An article published by Igor’s lab confirms that NVIDIA’s frame generation The technology is applied at the back end of the frame processing pipeline and is perfectly compatible with FSR 2.0 and Intel XeSS AI up-scaling pipelines. While this doesn’t add any real benefit, it hasn’t stopped Igor from doing some groundbreaking benchmarks of what the numbers would look like, and surprisingly it seems that FSR+ Frame Generation can actually beat DLSS+ Frame Generation in sheer performance numbers.
AMD FSR + NVIDIA Frame Generation beats DLSS in NVIDIA RTX 4090 benchmarks
Let’s start with some context. Frame generation is a technology that is part of NVIDIA’s DLSS 3.0 stack that generates artificially created frames between two frames generated by the AI implementation of DLSS. Think of these frames as padding between two computationally generated frames. If you are an NVIDIA 4000 series GPU owner, you can actually use NVIDIA frame generation with frames computationally generated by Intel XeSS or AMD FSR 2.0.
Image quality between AMD FSR 2.0 + NVIDIA Frame Generation and DLSS + Frame Generation appears to be fairly comparable, although NVIDIA Frame Generation and Intel XeSS seem to be on the softer side. So, without further ado, here are the benchmarks for all three configurations:
Remember that fps numbers only tell part of the story. To get the full picture we recommend you head over to Igor’s Lab and read up on the frame times, variations and percentiles of the three systems, but for now let’s focus on the maximum fps that can be achieved. With DLSS and FG (Frame Generation) you can see a maximum value of 224 fps. Pretty decent right? Keep in mind that even this value can be a serious software bottleneck due to frame time limitations in the game engine.
Next we have AMD FSR unwrapping the frames in the backend and NVIDIA Frame Generation is used to fill in the gaps. The maximum achievable FPS here in Spider-Man Remastered is 231.4 fps, which is slightly higher than the native approach of using DLSS. However, this appears to be a software bottleneck as other metrics are actually quite comparable to the DLSS-based implementation.

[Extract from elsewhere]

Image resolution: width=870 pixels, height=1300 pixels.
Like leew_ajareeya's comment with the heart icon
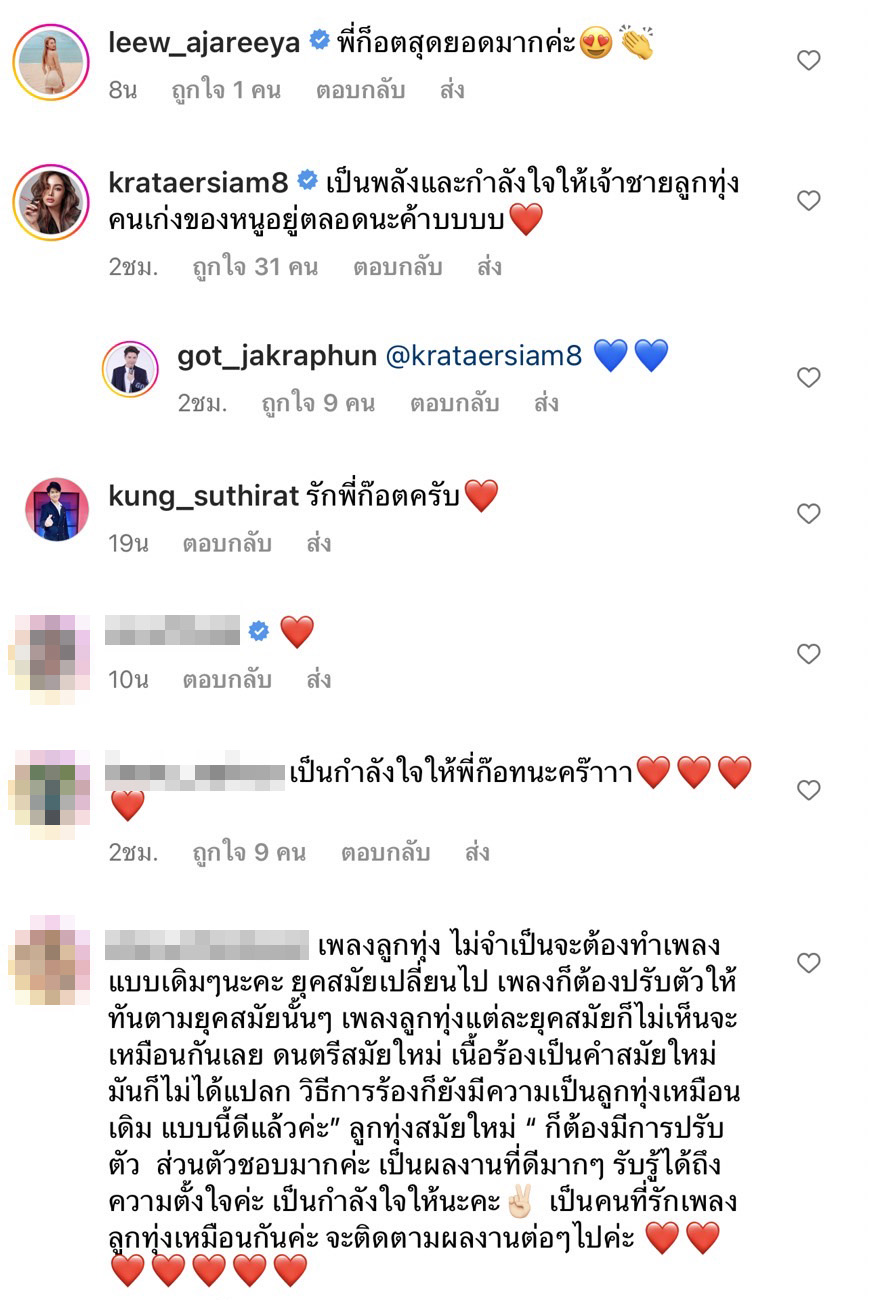(808, 60)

Finally, we have the Intel XeSS + NVIDIA Frame Generation based run, which delivers a maximum achievable fps of 203.9 – which doesn’t appear to be a software bottleneck. As mentioned above, Intel XeSS is also a bit softer in the image quality department than either FSR 2.0 or NVIDIA DLSS.
One thing is for sure though, more testing is needed in titles that support it to see if FSR can actually boost performance when coupled with NVIDIA Frame Generation on RTX 4000 series GPUs – in a title that does not encounter software bottlenecks. Cross-manufacturer compatibility between upscaling technologies is something quite exciting and could result in a “Best of Both Worlds” result for consumers.